#### Work item
Beginning at the line that contains "Select the Rectangle shape tool icon", output each line exactly through the end of the records, and drop any pictures.

#### Material for the task

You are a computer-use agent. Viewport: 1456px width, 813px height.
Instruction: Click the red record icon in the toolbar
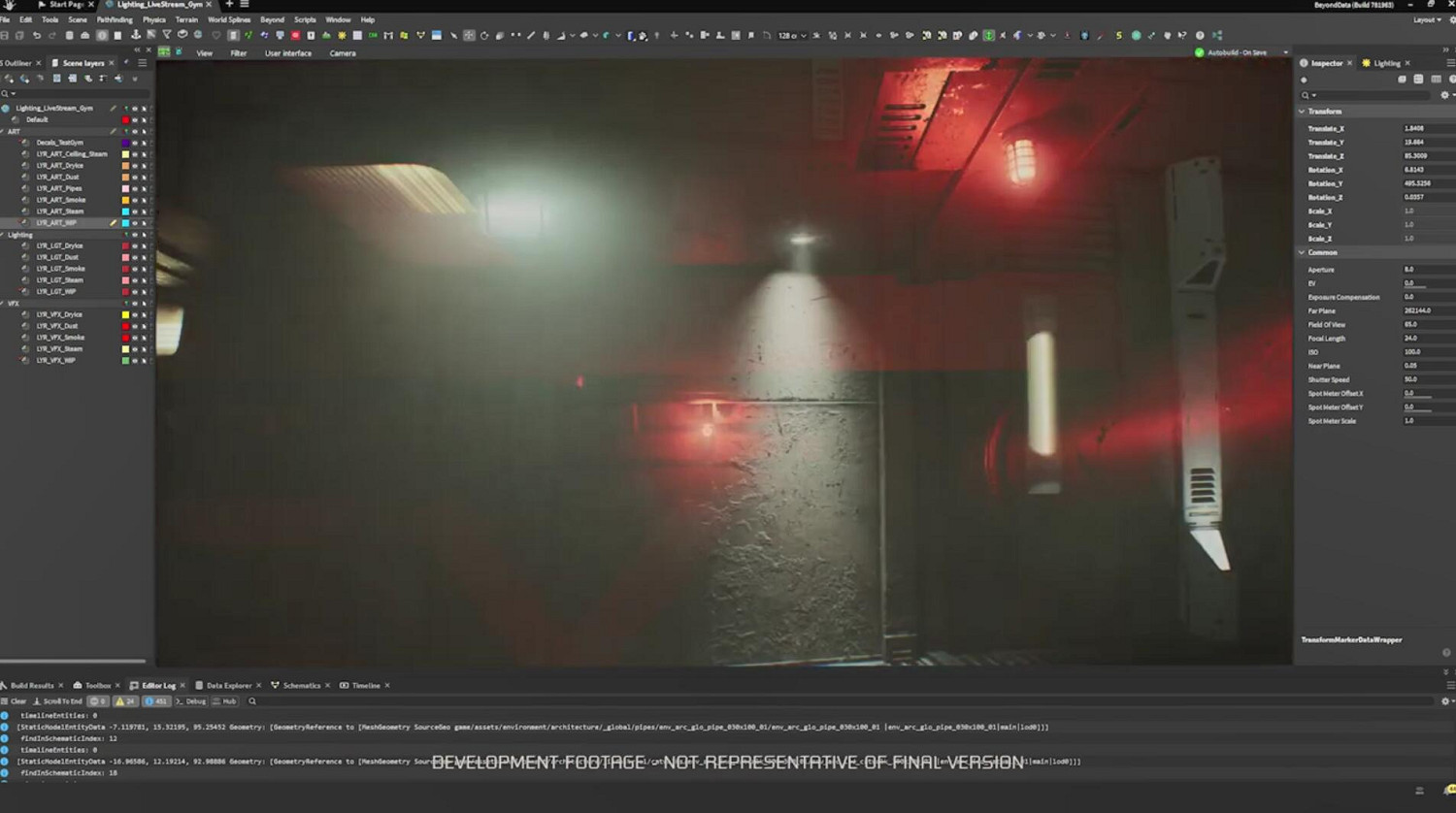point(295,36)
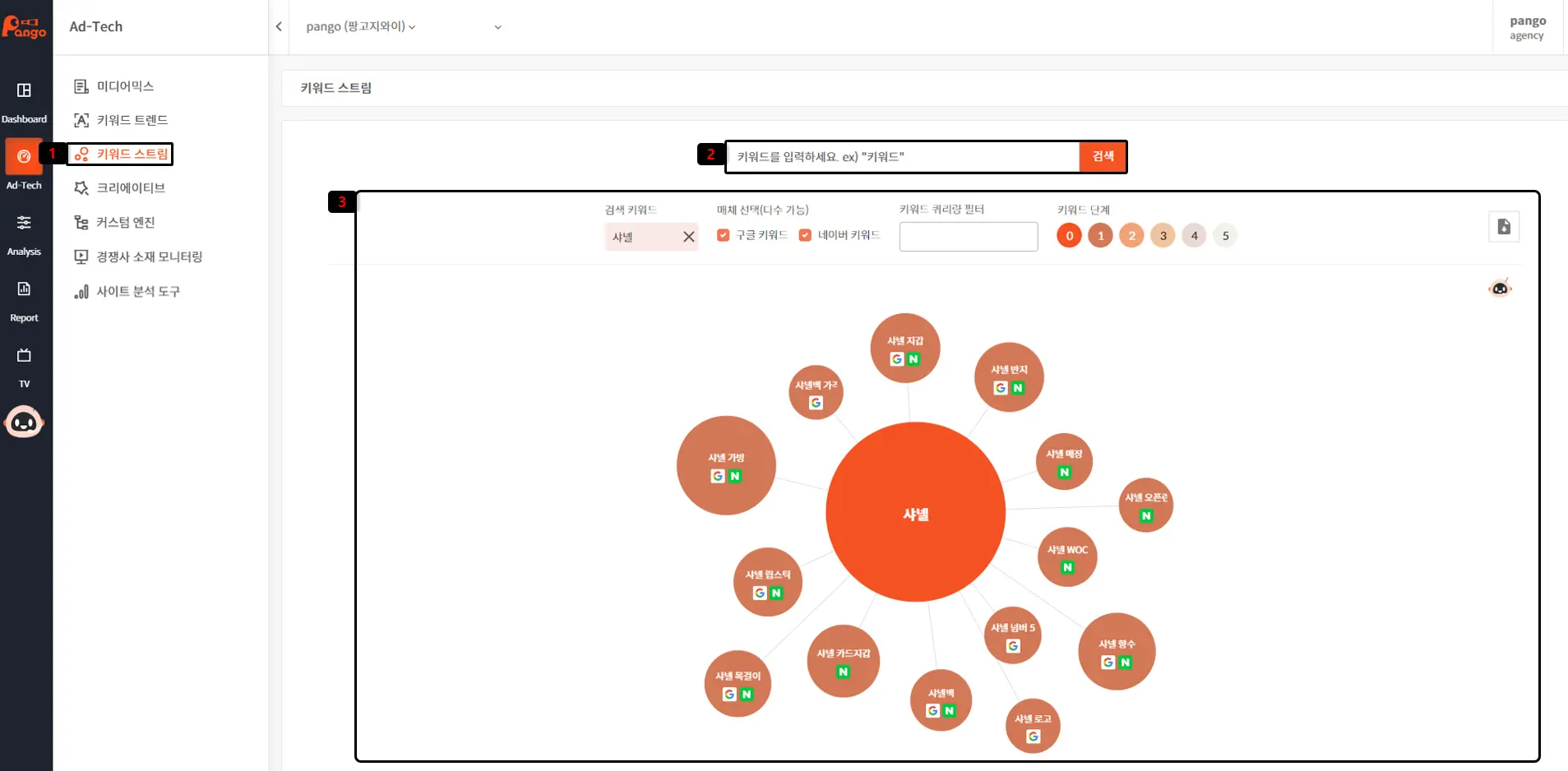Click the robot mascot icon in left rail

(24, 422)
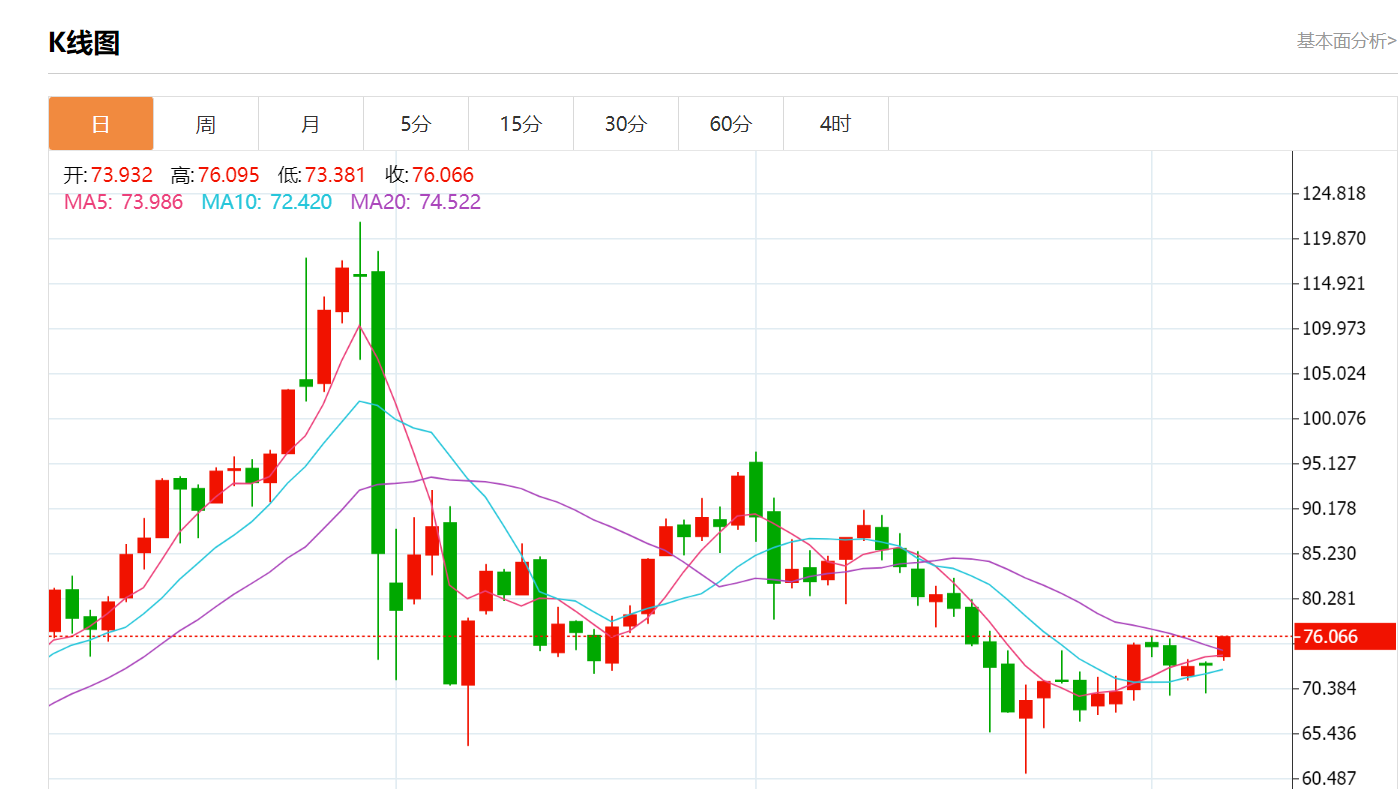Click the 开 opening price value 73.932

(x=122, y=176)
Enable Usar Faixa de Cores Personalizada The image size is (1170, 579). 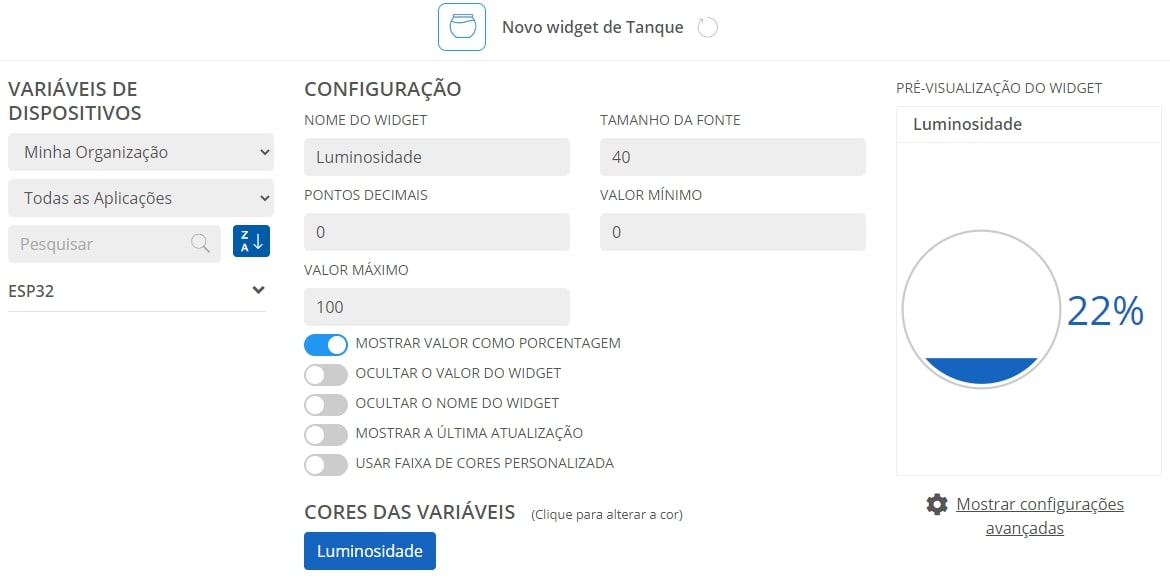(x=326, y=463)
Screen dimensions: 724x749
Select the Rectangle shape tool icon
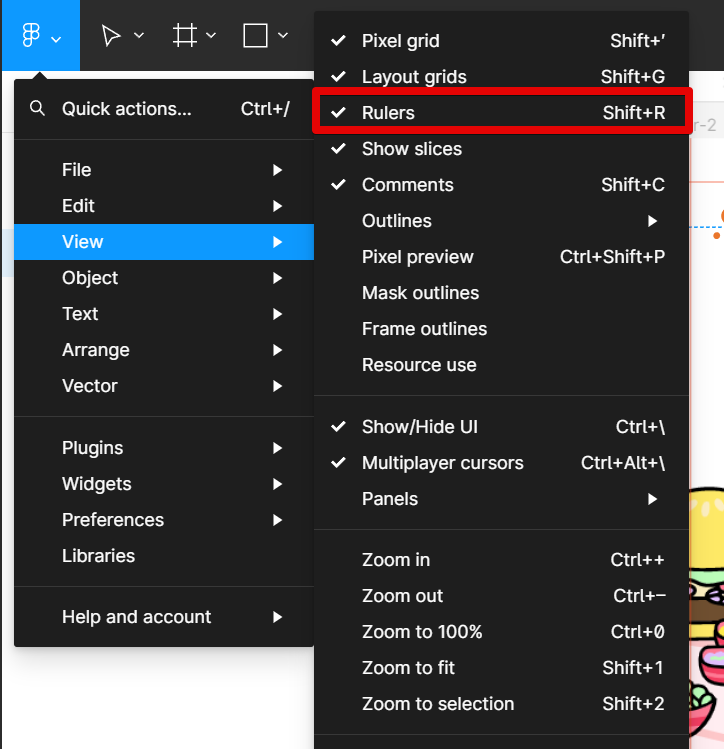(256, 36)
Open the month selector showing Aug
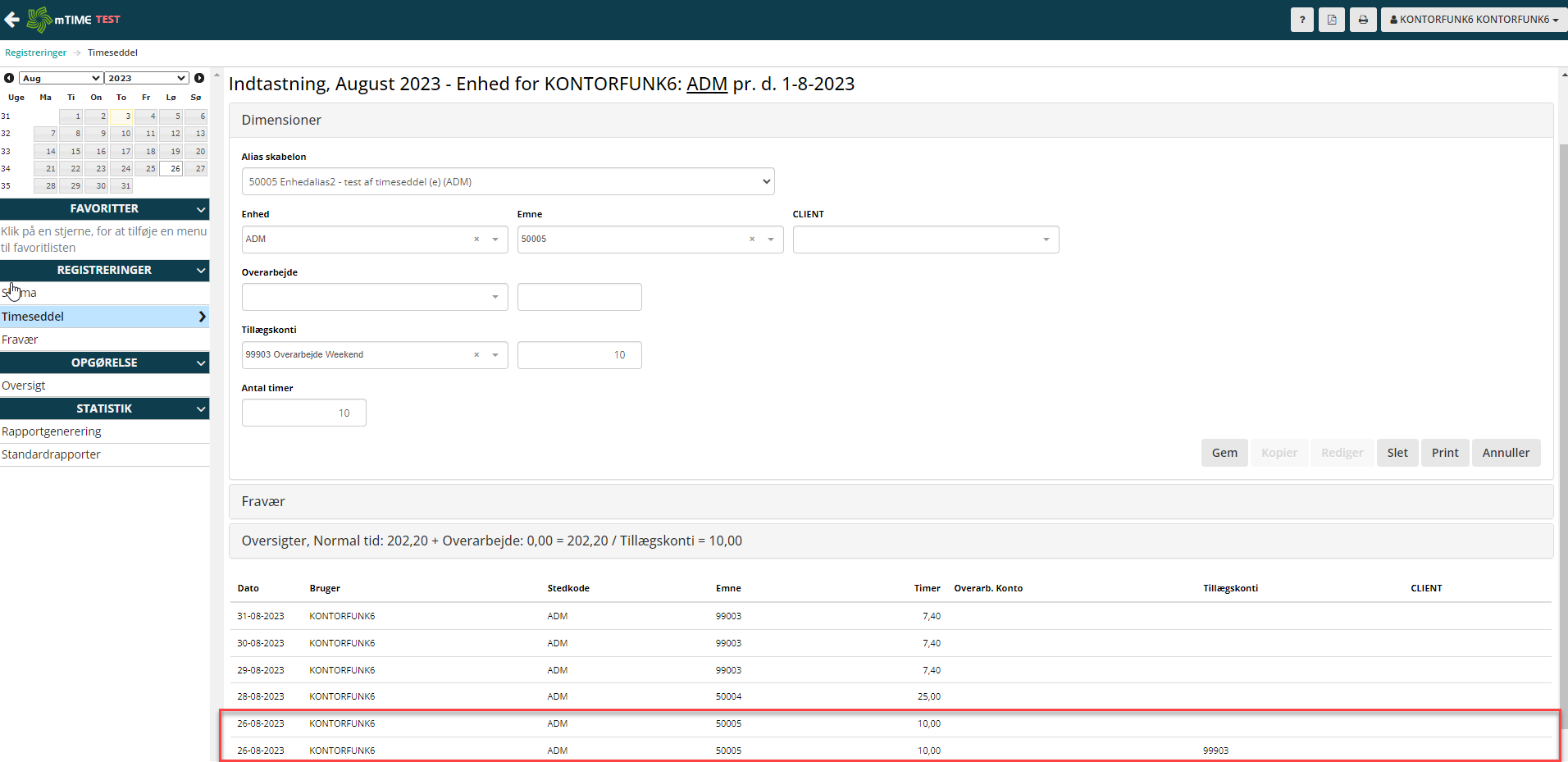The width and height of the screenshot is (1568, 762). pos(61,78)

#### Solution to this task
Select the Rectangle shape tool icon
(256, 36)
Open the month selector showing Aug
The width and height of the screenshot is (1568, 762). pos(61,78)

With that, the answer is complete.